■ SOURCE MATERIAL:
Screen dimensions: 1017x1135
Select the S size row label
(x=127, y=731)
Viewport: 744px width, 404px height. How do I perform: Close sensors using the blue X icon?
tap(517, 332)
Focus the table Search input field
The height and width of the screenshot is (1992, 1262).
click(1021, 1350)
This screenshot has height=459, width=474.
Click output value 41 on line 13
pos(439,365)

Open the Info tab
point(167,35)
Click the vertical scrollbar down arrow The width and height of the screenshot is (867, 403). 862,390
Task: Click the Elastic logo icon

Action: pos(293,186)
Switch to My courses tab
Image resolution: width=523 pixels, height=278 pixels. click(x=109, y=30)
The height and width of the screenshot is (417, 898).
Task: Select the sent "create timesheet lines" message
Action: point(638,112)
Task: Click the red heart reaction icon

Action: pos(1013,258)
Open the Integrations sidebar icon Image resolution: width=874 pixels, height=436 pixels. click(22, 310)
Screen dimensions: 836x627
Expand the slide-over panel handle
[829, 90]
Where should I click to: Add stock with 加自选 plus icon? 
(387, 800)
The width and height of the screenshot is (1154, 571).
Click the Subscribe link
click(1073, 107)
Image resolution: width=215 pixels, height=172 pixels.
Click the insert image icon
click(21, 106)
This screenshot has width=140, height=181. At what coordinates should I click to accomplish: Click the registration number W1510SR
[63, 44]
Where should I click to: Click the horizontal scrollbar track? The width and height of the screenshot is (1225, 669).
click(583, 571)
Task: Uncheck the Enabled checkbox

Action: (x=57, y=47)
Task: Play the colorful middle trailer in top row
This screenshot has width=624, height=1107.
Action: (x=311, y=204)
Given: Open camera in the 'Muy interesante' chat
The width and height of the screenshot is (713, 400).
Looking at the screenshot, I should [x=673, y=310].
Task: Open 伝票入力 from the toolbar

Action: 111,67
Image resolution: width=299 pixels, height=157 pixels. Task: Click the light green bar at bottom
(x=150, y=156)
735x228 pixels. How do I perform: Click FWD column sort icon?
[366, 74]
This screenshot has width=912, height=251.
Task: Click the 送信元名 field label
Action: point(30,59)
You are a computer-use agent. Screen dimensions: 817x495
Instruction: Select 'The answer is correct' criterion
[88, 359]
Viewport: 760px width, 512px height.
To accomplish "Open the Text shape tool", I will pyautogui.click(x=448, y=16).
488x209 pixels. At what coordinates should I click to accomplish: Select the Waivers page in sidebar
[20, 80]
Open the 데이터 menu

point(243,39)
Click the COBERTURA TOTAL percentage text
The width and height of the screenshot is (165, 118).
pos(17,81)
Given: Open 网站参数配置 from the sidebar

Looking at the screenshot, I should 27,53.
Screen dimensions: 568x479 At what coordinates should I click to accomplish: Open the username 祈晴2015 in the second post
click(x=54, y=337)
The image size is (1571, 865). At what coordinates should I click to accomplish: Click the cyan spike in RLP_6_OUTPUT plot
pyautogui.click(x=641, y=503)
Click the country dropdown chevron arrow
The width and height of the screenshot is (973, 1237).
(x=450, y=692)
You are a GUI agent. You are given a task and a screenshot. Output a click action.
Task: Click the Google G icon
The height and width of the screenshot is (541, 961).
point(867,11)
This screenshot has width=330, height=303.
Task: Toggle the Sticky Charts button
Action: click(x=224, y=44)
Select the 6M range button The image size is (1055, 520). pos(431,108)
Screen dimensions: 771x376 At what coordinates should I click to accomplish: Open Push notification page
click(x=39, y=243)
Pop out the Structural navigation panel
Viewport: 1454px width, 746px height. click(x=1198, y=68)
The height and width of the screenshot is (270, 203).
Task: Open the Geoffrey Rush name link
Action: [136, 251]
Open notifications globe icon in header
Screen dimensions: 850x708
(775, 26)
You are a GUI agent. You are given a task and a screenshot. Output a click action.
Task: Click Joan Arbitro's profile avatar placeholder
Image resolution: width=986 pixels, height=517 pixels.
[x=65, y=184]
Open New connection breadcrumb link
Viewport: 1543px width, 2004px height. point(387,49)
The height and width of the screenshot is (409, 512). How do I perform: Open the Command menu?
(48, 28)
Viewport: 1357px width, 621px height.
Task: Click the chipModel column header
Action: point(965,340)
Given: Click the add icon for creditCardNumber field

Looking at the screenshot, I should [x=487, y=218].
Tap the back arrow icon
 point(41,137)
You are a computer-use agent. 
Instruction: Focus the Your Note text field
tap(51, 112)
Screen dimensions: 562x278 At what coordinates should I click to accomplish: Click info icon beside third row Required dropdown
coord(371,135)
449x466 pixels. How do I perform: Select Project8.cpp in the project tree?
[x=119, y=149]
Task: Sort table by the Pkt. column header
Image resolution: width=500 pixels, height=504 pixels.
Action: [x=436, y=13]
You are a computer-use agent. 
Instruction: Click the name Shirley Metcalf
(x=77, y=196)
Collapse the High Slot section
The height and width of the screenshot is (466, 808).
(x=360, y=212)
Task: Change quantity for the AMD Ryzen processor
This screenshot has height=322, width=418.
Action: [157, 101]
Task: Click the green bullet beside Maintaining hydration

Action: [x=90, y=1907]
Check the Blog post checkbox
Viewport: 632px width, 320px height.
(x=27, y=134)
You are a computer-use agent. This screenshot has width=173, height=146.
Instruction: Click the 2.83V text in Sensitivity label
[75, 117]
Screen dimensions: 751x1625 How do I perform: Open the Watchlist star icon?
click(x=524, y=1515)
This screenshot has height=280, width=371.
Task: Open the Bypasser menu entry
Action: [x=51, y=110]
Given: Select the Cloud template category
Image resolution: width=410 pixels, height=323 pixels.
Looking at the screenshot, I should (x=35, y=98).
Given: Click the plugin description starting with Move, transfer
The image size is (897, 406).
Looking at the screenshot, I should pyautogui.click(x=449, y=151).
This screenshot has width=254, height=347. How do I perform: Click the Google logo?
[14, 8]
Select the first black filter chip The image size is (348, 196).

■ WORK REQUIRED:
Produce an exact copy of the whole listing.

■ TASK SOLUTION:
Screen dimensions: 1017x1135
Select the S size row label
(x=127, y=731)
Viewport: 744px width, 404px height. How do I perform: Close sensors using the blue X icon?
tap(517, 332)
Focus the table Search input field
The height and width of the screenshot is (1992, 1262).
click(1021, 1350)
This screenshot has height=459, width=474.
Click output value 41 on line 13
pos(439,365)

Open the Info tab
point(167,35)
Click the vertical scrollbar down arrow The width and height of the screenshot is (867, 403). 862,390
Task: Click the Elastic logo icon

Action: pos(293,186)
Switch to My courses tab
Image resolution: width=523 pixels, height=278 pixels. click(x=109, y=30)
The height and width of the screenshot is (417, 898).
Task: Select the sent "create timesheet lines" message
Action: point(638,112)
Task: Click the red heart reaction icon

Action: pos(1013,258)
Open the Integrations sidebar icon Image resolution: width=874 pixels, height=436 pixels. click(22, 310)
Screen dimensions: 836x627
Expand the slide-over panel handle
[829, 90]
Where should I click to: Add stock with 加自选 plus icon? 
(387, 800)
The width and height of the screenshot is (1154, 571).
Click the Subscribe link
click(1073, 107)
Image resolution: width=215 pixels, height=172 pixels.
Click the insert image icon
click(21, 106)
This screenshot has width=140, height=181. At what coordinates should I click to accomplish: Click the registration number W1510SR
[63, 44]
Where should I click to: Click the horizontal scrollbar track? The width and height of the screenshot is (1225, 669).
click(583, 571)
Task: Uncheck the Enabled checkbox

Action: (x=57, y=47)
Task: Play the colorful middle trailer in top row
This screenshot has width=624, height=1107.
Action: (x=311, y=204)
Given: Open camera in the 'Muy interesante' chat
The width and height of the screenshot is (713, 400).
Looking at the screenshot, I should [x=673, y=310].
Task: Open 伝票入力 from the toolbar

Action: 111,67
Image resolution: width=299 pixels, height=157 pixels. Task: Click the light green bar at bottom
(x=150, y=156)
735x228 pixels. How do I perform: Click FWD column sort icon?
[366, 74]
This screenshot has width=912, height=251.
Task: Click the 送信元名 field label
Action: point(30,59)
You are a computer-use agent. Screen dimensions: 817x495
Instruction: Select 'The answer is correct' criterion
[88, 359]
Viewport: 760px width, 512px height.
To accomplish "Open the Text shape tool", I will pyautogui.click(x=448, y=16).
488x209 pixels. At what coordinates should I click to accomplish: Select the Waivers page in sidebar
[20, 80]
Open the 데이터 menu

point(243,39)
Click the COBERTURA TOTAL percentage text
The width and height of the screenshot is (165, 118).
pos(17,81)
Given: Open 网站参数配置 from the sidebar

Looking at the screenshot, I should 27,53.
Screen dimensions: 568x479 At what coordinates should I click to accomplish: Open the username 祈晴2015 in the second post
click(x=54, y=337)
The image size is (1571, 865). At what coordinates should I click to accomplish: Click the cyan spike in RLP_6_OUTPUT plot
pyautogui.click(x=641, y=503)
Click the country dropdown chevron arrow
The width and height of the screenshot is (973, 1237).
(x=450, y=692)
You are a GUI agent. You are given a task and a screenshot. Output a click action.
Task: Click the Google G icon
The height and width of the screenshot is (541, 961).
point(867,11)
This screenshot has width=330, height=303.
Task: Toggle the Sticky Charts button
Action: click(x=224, y=44)
Select the 6M range button The image size is (1055, 520). pos(431,108)
Screen dimensions: 771x376 At what coordinates should I click to accomplish: Open Push notification page
click(x=39, y=243)
Pop out the Structural navigation panel
Viewport: 1454px width, 746px height. click(x=1198, y=68)
The height and width of the screenshot is (270, 203).
Task: Open the Geoffrey Rush name link
Action: [136, 251]
Open notifications globe icon in header
Screen dimensions: 850x708
(775, 26)
You are a GUI agent. You are given a task and a screenshot. Output a click action.
Task: Click Joan Arbitro's profile avatar placeholder
Image resolution: width=986 pixels, height=517 pixels.
[x=65, y=184]
Open New connection breadcrumb link
Viewport: 1543px width, 2004px height. point(387,49)
The height and width of the screenshot is (409, 512). How do I perform: Open the Command menu?
(48, 28)
Viewport: 1357px width, 621px height.
Task: Click the chipModel column header
Action: point(965,340)
Given: Click the add icon for creditCardNumber field

Looking at the screenshot, I should [x=487, y=218].
Tap the back arrow icon
 point(41,137)
You are a computer-use agent. 
Instruction: Focus the Your Note text field
tap(51, 112)
Screen dimensions: 562x278 At what coordinates should I click to accomplish: Click info icon beside third row Required dropdown
coord(371,135)
449x466 pixels. How do I perform: Select Project8.cpp in the project tree?
[x=119, y=149]
Task: Sort table by the Pkt. column header
Image resolution: width=500 pixels, height=504 pixels.
Action: [x=436, y=13]
You are a computer-use agent. 
Instruction: Click the name Shirley Metcalf
(x=77, y=196)
Collapse the High Slot section
The height and width of the screenshot is (466, 808).
(x=360, y=212)
Task: Change quantity for the AMD Ryzen processor
This screenshot has height=322, width=418.
Action: [157, 101]
Task: Click the green bullet beside Maintaining hydration

Action: [x=90, y=1907]
Check the Blog post checkbox
Viewport: 632px width, 320px height.
(x=27, y=134)
You are a computer-use agent. This screenshot has width=173, height=146.
Instruction: Click the 2.83V text in Sensitivity label
[75, 117]
Screen dimensions: 751x1625 How do I perform: Open the Watchlist star icon?
click(x=524, y=1515)
This screenshot has height=280, width=371.
Task: Open the Bypasser menu entry
Action: [x=51, y=110]
Given: Select the Cloud template category
Image resolution: width=410 pixels, height=323 pixels.
Looking at the screenshot, I should (x=35, y=98).
Given: Click the plugin description starting with Move, transfer
The image size is (897, 406).
Looking at the screenshot, I should pyautogui.click(x=449, y=151).
This screenshot has width=254, height=347. How do I perform: Click the Google logo?
[14, 8]
Select the first black filter chip The image size is (348, 196).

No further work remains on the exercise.